- [AUFGABENLISTE]:
• a. Gib aus dem Text über Unternehmensanleihen einen Abschnitt wörtlich zurück: Beginne bei den Worten „Was bringt die“ und höre nach den Worten „Erträge zu sichern.“ auf.
• b. Schreibe den nächsten Teil des Textes über Unternehmensanleihen, der unmittelbar an seinen letzten Satz anschließt.

+++ LESEAUSZUG

Die Erträge von Anleihenportfolios lassen sich durch eine höhere Credit-Quote steigern, also durch mehr Unternehmensanleihen, Loans und andere Credits. Dazu muss man aber die Kreditrisiken verstehen. Fundamental schätzen wir hochwertige Investmentgrade-Anleihen nach wie vor positiv ein. Die Unternehmen haben ihre Finanzen in den letzten Jahren sehr professionell gemanagt, sodass ihnen der Schuldendienst keine größeren Schwierigkeiten machen dürfte.
Außerdem bleiben die Märkte aufnahmefähig. Viele verschiedene Anleger interessieren sich für Unternehmensanleihen, Privatanleger ebenso wie die klassischen Käufer aus dem Versicherungs- und Pensionsfondssektor, denen vor allem Cashflows passend zu ihren Verbindlichkeiten wichtig sind.
Allerdings weiten sich die Spreads bei einer schwächeren Konjunktur meist aus, da Anleger wegen der dann oft nachlassenden Unternehmensgewinne und Cashflows höhere Risikoprämien verlangen. Das gilt vor allem für High Yield.
Traditionell sind Aktienindizes wie der S&P 500 und die High-Yield-Spreads eng miteinander korreliert.
Wenn Aktien weiter unter den schwächeren Konjunkturaussichten leiden, dürften sich auch die Spreads ausweiten.
Was bringt die Zukunft?
Wir glauben, dass sich die Qualität amerikanischer High-Yield-Anleihen in den letzten Jahren verbessert hat. Wir rechnen daher nicht mit einem Anstieg der Spreads auf die aus früheren Abschwüngen bekannten Extremwerte. Eine gewisse Ausweitung ist dennoch wahrscheinlich. Sie wäre aber wohl nur von kurzer Dauer und zugleich eine Chance, sich längerfristig deutlich höhere Erträge zu sichern.
Als etwa die Spreads im Februar 2016 auf 887 Basispunkte gestiegen waren, konnte man mit US-High-Yield im darauffolgenden Jahr 23% und in den folgenden drei Jahren 33% verdienen.

++++++
+++ DATENAUSZUG

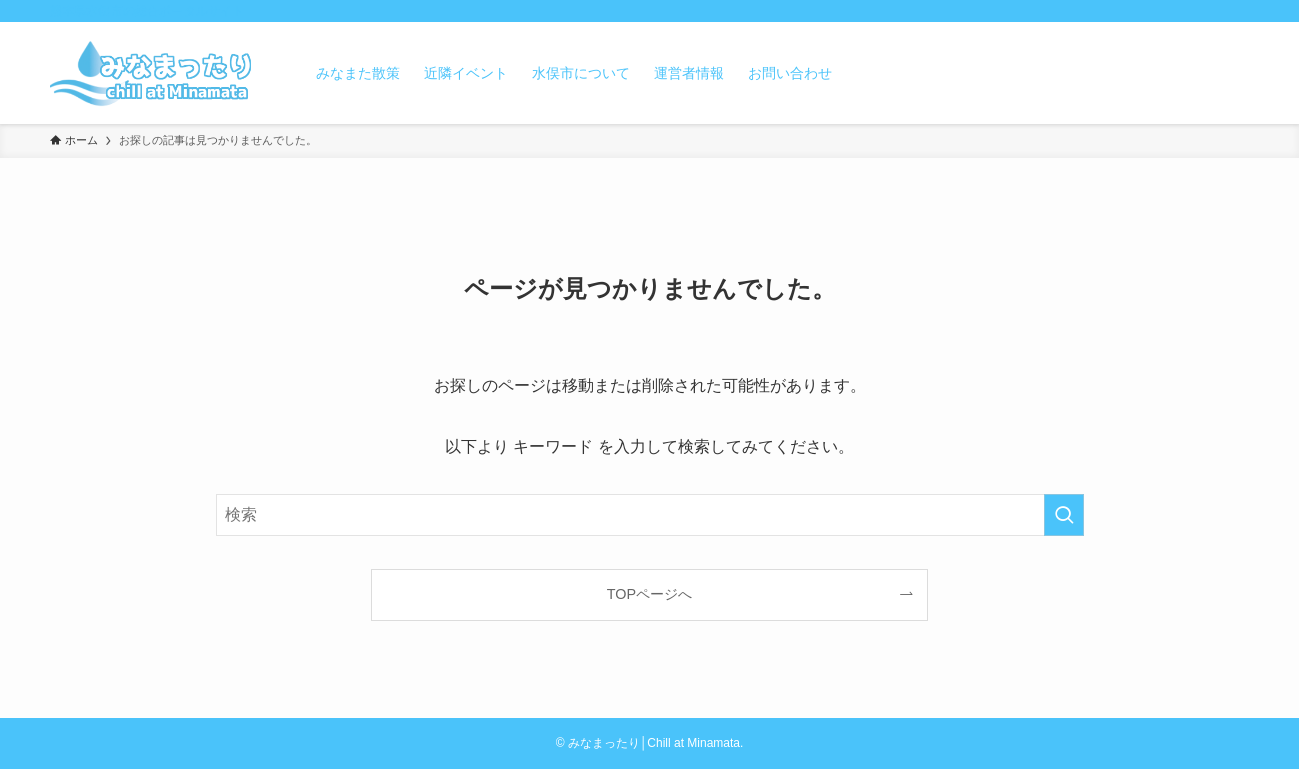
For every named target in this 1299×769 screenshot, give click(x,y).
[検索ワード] (650, 515)
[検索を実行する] (1064, 515)
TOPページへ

++++++

- [GEGEBENE ANTWORTEN]:
• a.
Was bringt die Zukunft?
Wir glauben, dass sich die Qualität amerikanischer High-Yield-Anleihen in den letzten Jahren verbessert hat. Wir rechnen daher nicht mit einem Anstieg der Spreads auf die aus früheren Abschwüngen bekannten Extremwerte. Eine gewisse Ausweitung ist dennoch wahrscheinlich. Sie wäre aber wohl nur von kurzer Dauer und zugleich eine Chance, sich längerfristig deutlich höhere Erträge zu sichern.

• b.
Aber auch hier gilt, dass der Anleihenmarkt nicht homogen ist. Er bietet alles, von geldmarktnahen, variabel verzinslichen Instrumenten mit einer höheren Kreditqualität bis zu Leveraged Loans, die sich ähnlich wie Small Caps verhalten.
Entsprechend vielfältig sind die Möglichkeiten. Man kann sich mit Festzinstiteln vor einer steigenden Inflation schützen, aber auch günstig kaufen, wenn sich die Wirtschaftslage gerade verschlechtert hat.
Die attraktivsten risikoadjustierten Erträge bieten traditionell Credits durch die Kombination aus (risikolosen) Zinsen, Laufzeitprämien und Spreads. Kurzfristig könnten sie wegen des unsicheren Ausblicks sicher an Wert verlieren. Mittelfristig sind wegen zurzeit hohen Renditen dann aber wieder attraktive Erträge möglich.
Mehr denn je dürften Anleihen mit ihren vielfältigen Ertragsquellen und unterschiedlichen Risiken für Anleger sehr interessant sein.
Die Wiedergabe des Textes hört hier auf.